By Jim Saunders
An appeals court Wednesday considered whether to allow a potential class-action lawsuit that contends the University of Florida should return fees to students because of a campus shut down early in the COVID-19 pandemic.
The university went to the 1st District Court of Appeal after an Alachua County circuit judge refused to dismiss the case. It is one of numerous similar lawsuits in Florida and across the country seeking to recoup money for students who were forced to learn remotely in 2020.
Robert Sniffen, an attorney for the University of Florida, argued that the case should be dismissed because of sovereign immunity, a legal concept that generally protects government agencies from liability.
“To describe a university as this heinous entity, that it was extracting money from students, is insane,” Sniffen told a three-judge panel of the Tallahassee-based appeals court. “The university was bending over backward trying to move instruction online because of a worldwide pandemic.”

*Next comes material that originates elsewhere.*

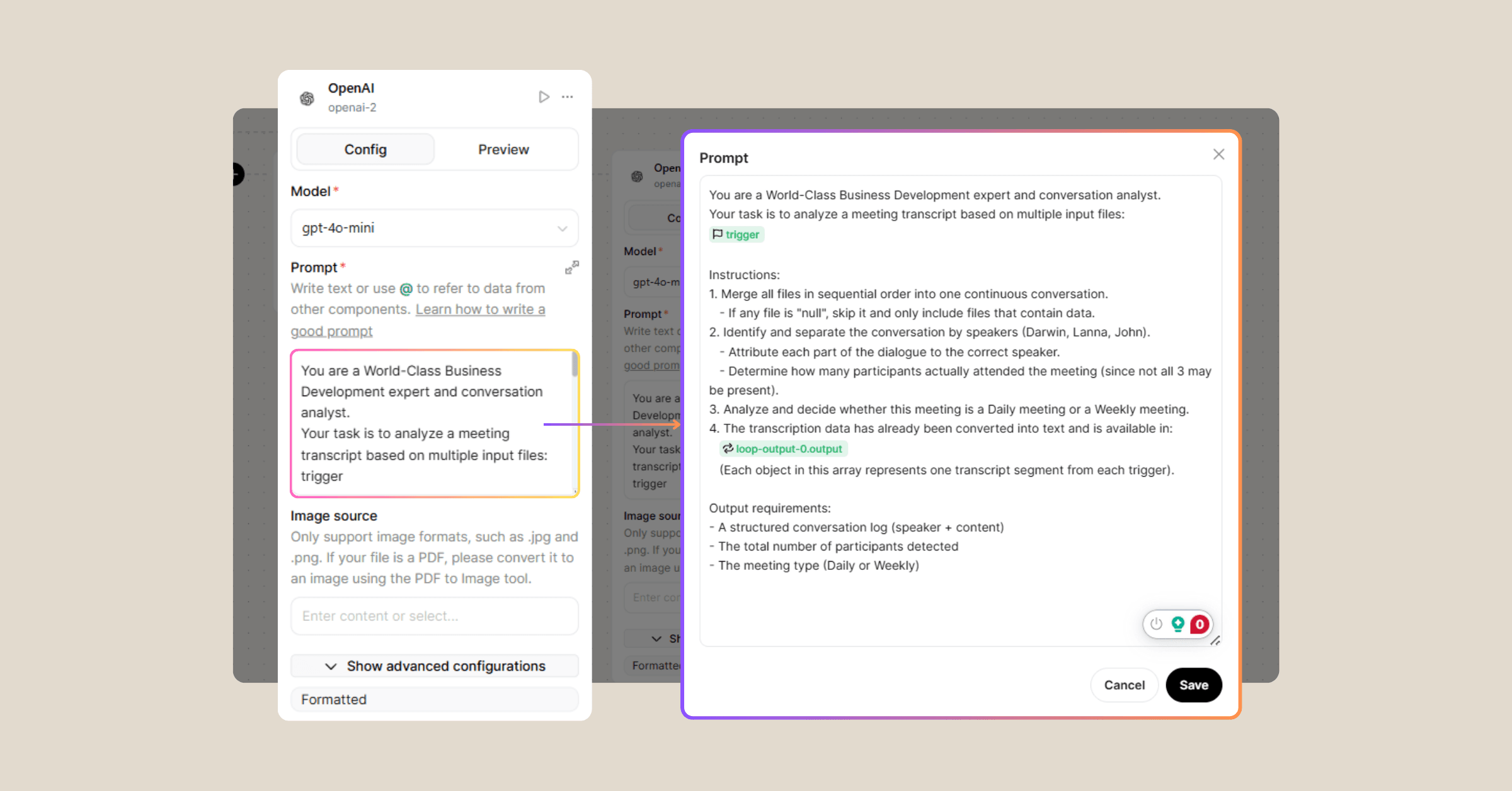Image resolution: width=1512 pixels, height=791 pixels.
Task: Open the Formatted output selector
Action: click(x=434, y=700)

But Adam Moskowitz, an attorney for plaintiff Anthony Rojas, said UF students paid fees for transportation, health care, and athletics services that were not provided because of the shutdown. The lawsuit seeks refunds of money from those fees, not tuition.
Moskowitz said students were required to pay the fees or they couldn’t enroll. He said if students refused to pay, “There is no doubt … they’re kicked out of the school in two seconds. They’re not allowed to stay.”

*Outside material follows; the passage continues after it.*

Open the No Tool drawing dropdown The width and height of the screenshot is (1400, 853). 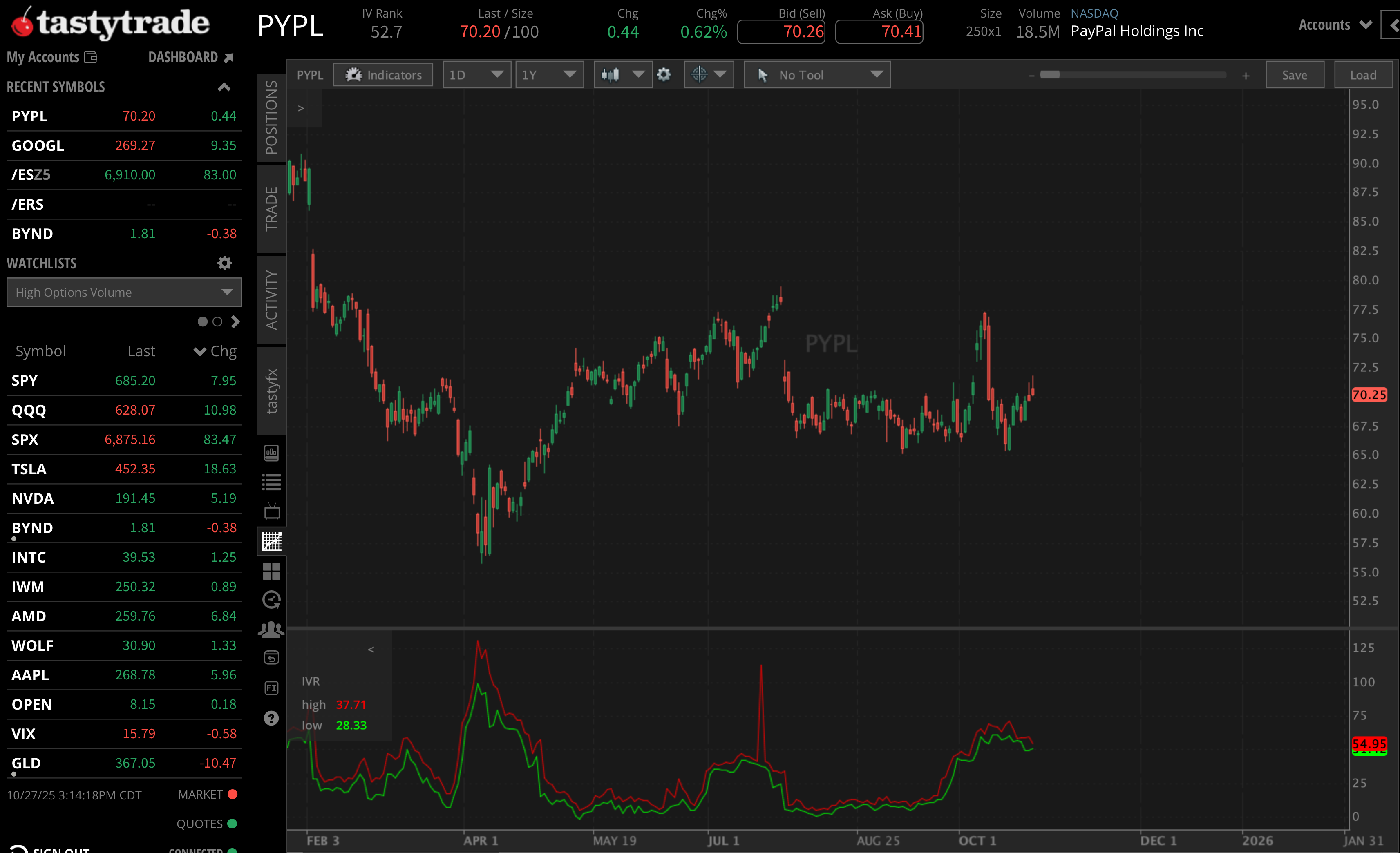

A vital issue in the case is whether the university breached contracts with students by not providing on-campus services. While sovereign immunity generally shields government agencies from lawsuits, it does not provide protection from breach-of-contract claims.
Moskowitz pointed to the requirement that students pay the fees to be able to enroll as evidence of an “express contract” between Rojas and the university. He also said Rojas, a graduate student in 2020, has invoices from the university detailing the fees.
“I (Rojas) am paying for those fees. I didn’t get that, so I want a refund back,” Moskowitz said.
But Sniffen disputed that the fees guaranteed services, saying, for example, that transportation fees could be used for such things as repaving parking lots or buying buses.
“Those fees are designed for a whole host of things,” Sniffen said.
Judge Scott Makar, however, appeared to question that argument.
“The students are entitled to have something in return for what they’re paying, right, or not?” Makar said. “It sounds like you’re saying they get what they get.”
The judges also said they were only considering whether the case should be dismissed. If they reject the university’s request, the case would be sent back to the circuit court for a trial, where the sides likely would battle more fully about issues such as whether contracts existed.
It is unclear when the panel might rule, but other appeals courts have taken different positions on similar cases.
A 2nd District Court of Appeal panel on June 1 refused to dismiss a similar lawsuit against the University of South Florida. Meanwhile, the 3rd District Court of Appeal ordered the dismissal of a fees-refund case filed against Miami Dade College in April.